# [EXERCISE DATA]
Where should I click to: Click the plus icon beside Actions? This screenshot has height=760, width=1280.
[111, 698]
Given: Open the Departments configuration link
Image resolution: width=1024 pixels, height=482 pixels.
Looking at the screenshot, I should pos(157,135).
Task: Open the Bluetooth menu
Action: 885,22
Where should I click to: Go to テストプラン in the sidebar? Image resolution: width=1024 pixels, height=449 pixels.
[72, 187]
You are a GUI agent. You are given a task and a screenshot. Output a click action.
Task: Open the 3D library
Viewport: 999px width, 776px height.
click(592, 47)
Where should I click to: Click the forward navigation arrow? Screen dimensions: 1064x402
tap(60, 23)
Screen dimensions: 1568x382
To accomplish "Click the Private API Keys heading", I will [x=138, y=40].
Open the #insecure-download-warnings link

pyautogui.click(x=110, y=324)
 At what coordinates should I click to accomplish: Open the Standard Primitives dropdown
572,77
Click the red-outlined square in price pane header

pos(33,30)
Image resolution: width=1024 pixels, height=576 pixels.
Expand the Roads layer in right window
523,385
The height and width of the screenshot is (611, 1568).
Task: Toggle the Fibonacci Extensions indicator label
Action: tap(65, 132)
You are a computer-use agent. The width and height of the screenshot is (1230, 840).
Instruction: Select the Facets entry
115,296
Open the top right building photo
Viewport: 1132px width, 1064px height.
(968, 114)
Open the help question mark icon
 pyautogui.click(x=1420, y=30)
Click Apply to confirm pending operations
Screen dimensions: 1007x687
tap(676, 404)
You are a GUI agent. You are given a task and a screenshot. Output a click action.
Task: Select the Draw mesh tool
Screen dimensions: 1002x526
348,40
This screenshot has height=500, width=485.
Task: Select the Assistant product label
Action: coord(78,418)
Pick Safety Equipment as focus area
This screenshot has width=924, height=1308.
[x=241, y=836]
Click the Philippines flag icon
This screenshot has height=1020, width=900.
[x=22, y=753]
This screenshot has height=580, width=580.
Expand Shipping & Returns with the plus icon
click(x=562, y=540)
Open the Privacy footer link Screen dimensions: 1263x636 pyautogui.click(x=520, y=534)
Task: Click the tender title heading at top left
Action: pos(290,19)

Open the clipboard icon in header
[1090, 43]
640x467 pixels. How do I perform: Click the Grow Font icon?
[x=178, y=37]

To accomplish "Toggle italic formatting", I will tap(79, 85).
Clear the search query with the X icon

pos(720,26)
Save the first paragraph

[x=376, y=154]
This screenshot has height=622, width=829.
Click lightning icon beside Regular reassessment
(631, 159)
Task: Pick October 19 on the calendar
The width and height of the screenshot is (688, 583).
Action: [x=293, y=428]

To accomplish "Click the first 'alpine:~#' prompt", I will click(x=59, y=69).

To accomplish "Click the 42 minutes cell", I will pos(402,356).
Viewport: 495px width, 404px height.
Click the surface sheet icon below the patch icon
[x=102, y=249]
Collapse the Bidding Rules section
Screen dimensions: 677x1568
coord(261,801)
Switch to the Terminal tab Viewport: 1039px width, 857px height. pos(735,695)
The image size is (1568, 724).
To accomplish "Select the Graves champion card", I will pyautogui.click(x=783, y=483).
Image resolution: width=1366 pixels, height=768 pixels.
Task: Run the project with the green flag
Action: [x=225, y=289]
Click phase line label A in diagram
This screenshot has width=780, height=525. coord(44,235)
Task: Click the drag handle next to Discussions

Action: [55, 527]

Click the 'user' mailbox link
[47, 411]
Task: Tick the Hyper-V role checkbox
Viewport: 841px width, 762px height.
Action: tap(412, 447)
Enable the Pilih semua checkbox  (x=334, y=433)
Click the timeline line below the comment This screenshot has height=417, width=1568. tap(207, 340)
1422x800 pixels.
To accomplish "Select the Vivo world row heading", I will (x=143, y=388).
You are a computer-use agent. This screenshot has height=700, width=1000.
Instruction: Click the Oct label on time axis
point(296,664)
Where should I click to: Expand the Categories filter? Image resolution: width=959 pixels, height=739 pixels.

# [PROBLEM STATEMENT]
For the data above, state how many of its lines contain the word "checkbox", giving no other text.

# [RESULT OF THE TASK]
2